Drama cegatan membuat kereta api Soreang seolah dirindukan. Coba bayangin bus Trans Metro Pasundan (TMB) dicekal angkot ijo di Hotel Soreang sehingga nggak bisa lanjut ke tujuan akhir, Gading Tutuka. Ironisnya lagi mereka melanggar trayek namun nggak ada tindakan apapun. Semoga lekas ada lagi meski dalam wujud lain.
Transportasi umum yang melayani mobilitas masyarakat dari Kota Bandung ke Soreang dan sebaliknya memang masih sangat minim. Bahkan yang layak itu nggak ada sama sekali. Karenanya rata-rata mobilitas masih menggunakan kendaraan pribadi maupun online.
Atas dasar itulah Kemenhub membuka rute Bus Rapid Transit dengan brand Trans Metro Pasundan (TMP) rute Terminal Leuwipanjang – Gading Tutuka Soreang. Bus tersebut beroperasi dengan skema Buy The Service (BTS) dimana nggak ada yang namanya setoran. Ada nggak ada penumpang kru tetap mendapat bayaran.
Namun sayang baru beberapa pekan beroperasi udah langsung ada cegatan dari angkot ijo yang menolak kehadiran mereka. Dianggapnya bakal mengurangi pendapatan. Padahal jelas-jelas jalurnya berbeda. Bus lewat Tol Soroja sedangkan angkot itu lewat Kopo atau jalur lama.
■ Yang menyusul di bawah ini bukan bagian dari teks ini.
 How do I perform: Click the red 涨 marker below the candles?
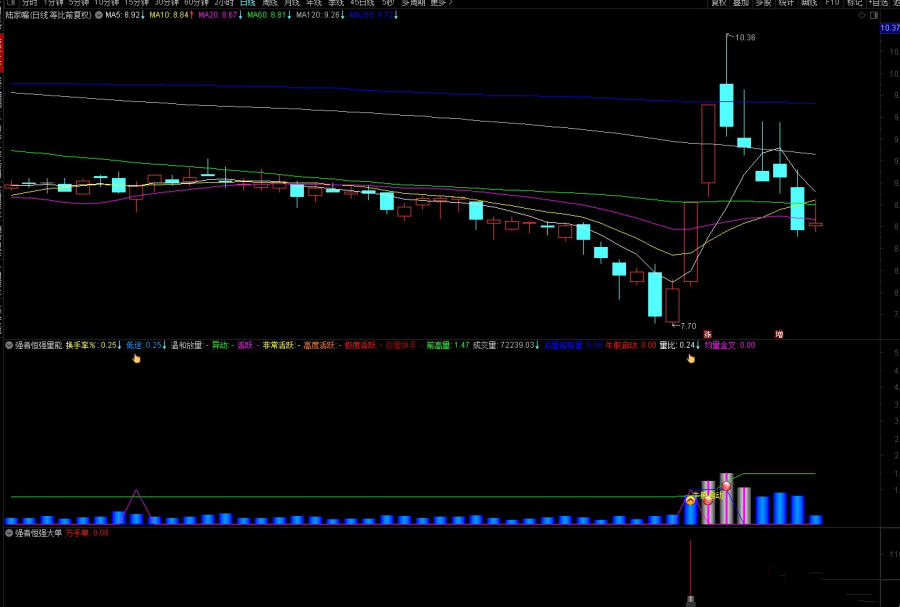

Akibatnya bus hanya mentok sampai di Hotel Soreang. Nggak bisa ke tujuan akhir Gading Tutuka. Kejadian yang sangat disayangkan padahal masyarakat berhak atas transportasi umum layak dan nyaman.
Usut punya usut ternyata angkot-angkot itu telah memonopoli konektivitas transportasi dari Soreang ke Kota Bandung dan sebaliknya. Udah berlangsung sejak lama. Makanya mereka seperti sok kuasa dan berani menjegal Trans Metro Pasundan (TMP) yang jelas-jelas program pemerintah pusat.
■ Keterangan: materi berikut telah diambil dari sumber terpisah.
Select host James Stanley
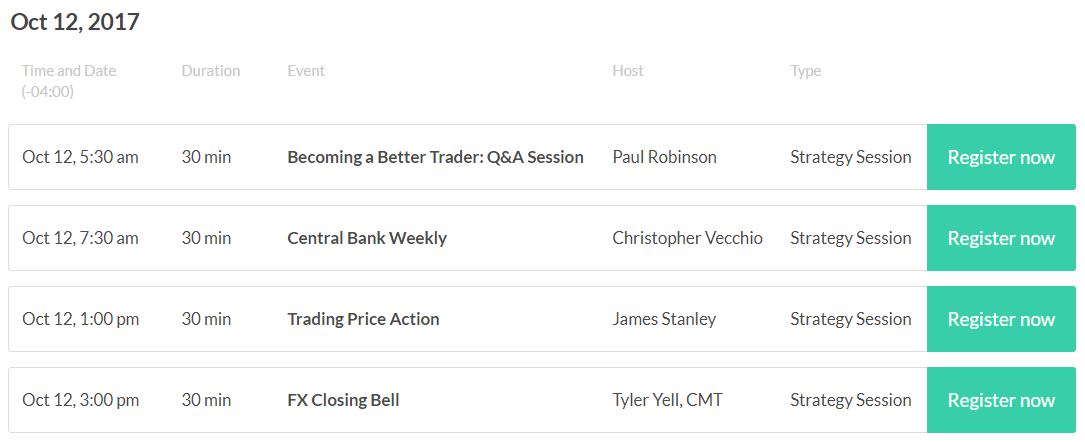Screen dimensions: 1085x442 point(664,319)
Kejadian ini seolah jadi flashback bahwa dulu pernah ada transportasi massal berbasis rel yang beroperasi di ibukota kabupaten Bandung tersebut. Sayangnya sekarang non-aktif. Seandainya itu masih ada dan jadi backbone?
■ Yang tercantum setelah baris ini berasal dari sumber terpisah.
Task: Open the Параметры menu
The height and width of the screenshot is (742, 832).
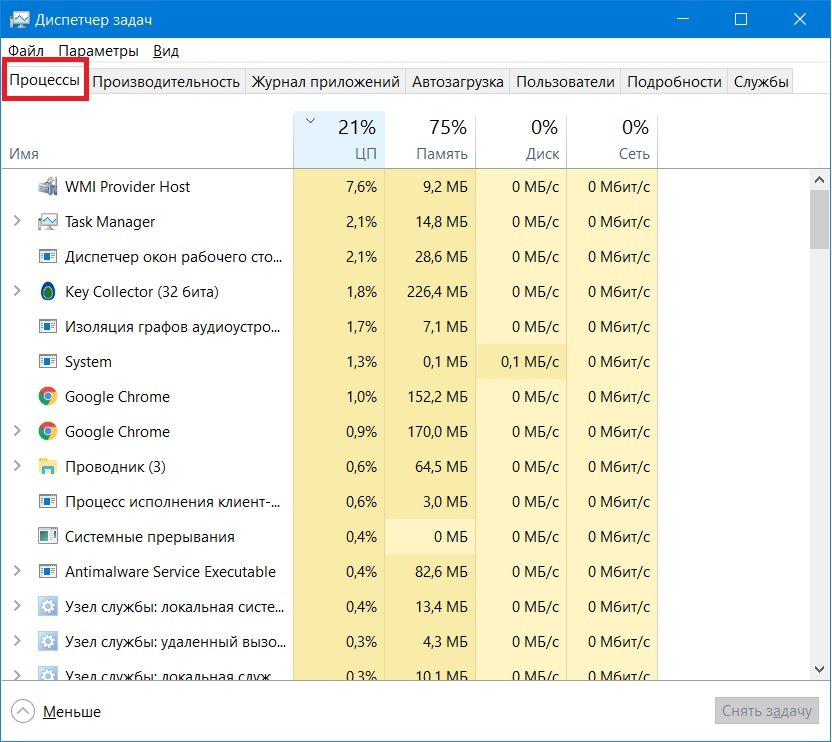Action: (x=98, y=51)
Kereta Api Soreang, Bagian dari Bandung-Ciwidey
Berbicara tentang kereta api Soreang tentunya nggak boleh dilepaskan dari Jalur Kereta Api Bandung Ciwidey. Setelah jalur utama dari Buitenzorg ke Bandung rampung hingga konektivitas antara Batavia dengan Bandung terwujud.
Pemerintah kolonial Belanda melalui Staatspoorwegen mencoba untuk membangun lintas-lintas cabang yang langsung ke sentra hasil bumi. Salah satunya ialah rute ke Bandung Selatan. Dipilihlah trase Cikudapateuh – Soreang – Ciwidey.
Pembangunan dibagi dalam dua segmen yakni Bandung-Soreang dan Soreang-Ciwidey. Segmen pertama mulai beroperasi 13 Februari 1921 lebih cepat karena lintasannya datar. Menyusul segmen kedua pada 17 Juni 1924. Jarak 3 tahun lebih sedikit disebabkan kontur alam di segmen kedua ini yang lebih ekstrem dibanding pertama.
Oke, untuk saat ini kita nggak akan panjang lebar membahas tentang Ciwidey maupun jalur secara keseluruhan. Pembahasan akan lebih fokus pada si ular besi yang sebenarnya punya potensi menjadi backbone transportasi umum di Soreang andai tetap dipertahankan. Meski disisi lain segmen kedua telah ditutup untuk sementara waktu. Mengingat jalurnya yang ekstrem itu tadi.
Kontur Datar Jalur Kereta Api Soreang
Melihat dari sejarah pembangunannya, jalur kereta api Soreang lebih dulu dioperasikan. Boleh jadi karena lintas yang lebih datar dan landai. Tanpa ada tanjakan maupun turunan. Paling cuma jembatan Dayeuhkolot aja yang melintas di atas Sungai Citarum. Boleh dibilang inilah lintasan yang dibangun di tengah kota. Terlebih jaman dulu kawasan selatan Kota Bandung masih didominasi sawah dan ladang. Beda banget sama sekarang.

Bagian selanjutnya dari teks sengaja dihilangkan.